Why is it that every single time I end up doing my grandmother's / mother's / stepfather's stupid work, I get YELLED AT?

It's not my fault that can't spell. It's not my fault they don't know how to USE A GOD DAMN COMPUTER. It's not my fault they take classes and NOT WANT TO TYPE ANYTHING.

Learn how to god damn type.

Like last night...

After handing me about twenty pages of notes (that my mom wanted me to type up because she doesn't want to read her handwriting), I finished half of it. I decide to fall asleep because I'm sick and tired. LO AND FUCKING BEHOLD, she wakes me up and tells me to type up some chicken scratch her fatass husband "took the time out to" write.

His god damn spelling and grammar made it hard for me to figure out what was to be said in her paper. Still, I typed it up. All three, scribbled pages of it until three in the morning. I fall asleep and wake up at six to get ready for school.

Before I head off, I hand her the paper and lo and behold...

"Is that all?"

And I tell her, "Yes. Only one page."

"It's supposed to be double spaced."

"Why didn't you tell me that?"

So I go and fix up her paper some more and make it all double spaced and shit. She still complains, but I leave.

But oh shit, when she came to pick me up after school...

"I shouldn't have picked you up.
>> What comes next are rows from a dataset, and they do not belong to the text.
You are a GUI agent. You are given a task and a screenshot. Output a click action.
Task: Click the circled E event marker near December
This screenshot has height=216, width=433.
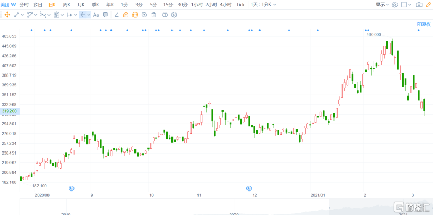[249, 188]
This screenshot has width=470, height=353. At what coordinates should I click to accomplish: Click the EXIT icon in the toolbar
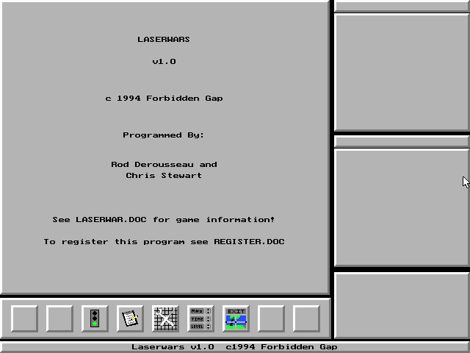(x=236, y=318)
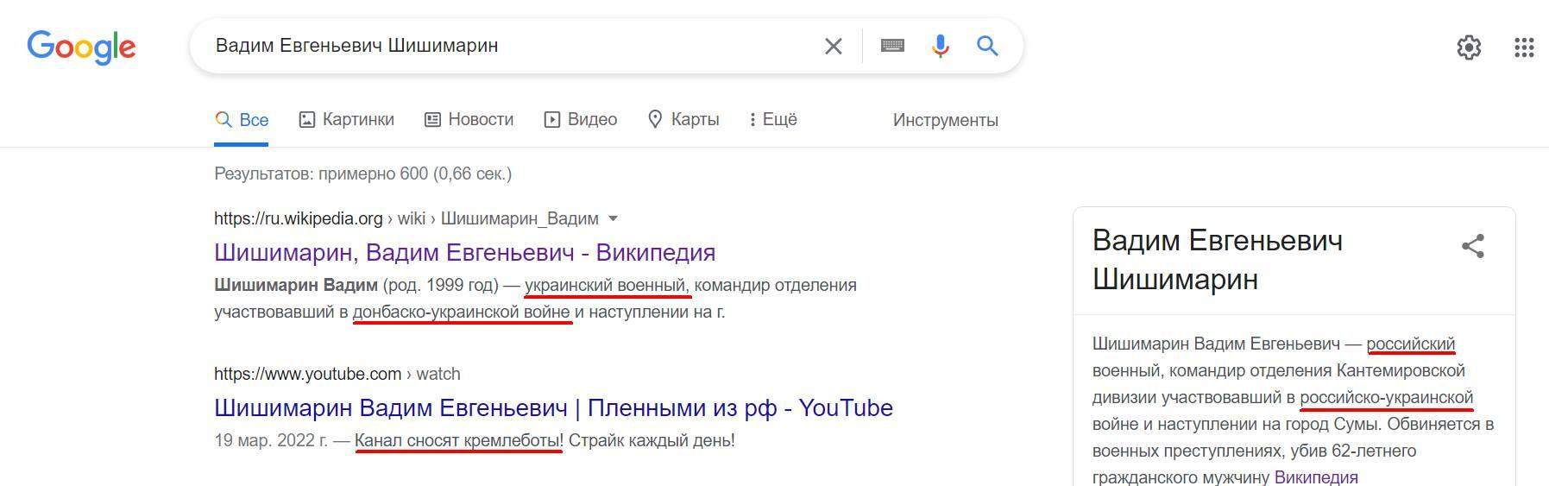
Task: Switch to the Новости tab
Action: tap(469, 120)
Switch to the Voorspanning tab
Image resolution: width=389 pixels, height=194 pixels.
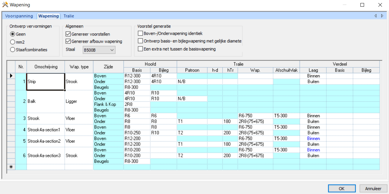tap(19, 16)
I should have let you take the bus home!"

She tells me that the paper was butchered and that I shouldn't have bothered to type it if I "wasn't going to do a good job". I explain to her that her husband can't write for shit, and that she should have had him type it out. THEN I could have looked it over and made corrections. But no. She said I did a dirty thing and that I'm "not worth a poot".

Eh...

As I type now, she's calling me and yelling at me because she can't get the god damn computer to work. I offered to come home (I'm over my grandmother's) and help her, but all she does is dismiss me. What does she want if I can't help her? I can only do so much!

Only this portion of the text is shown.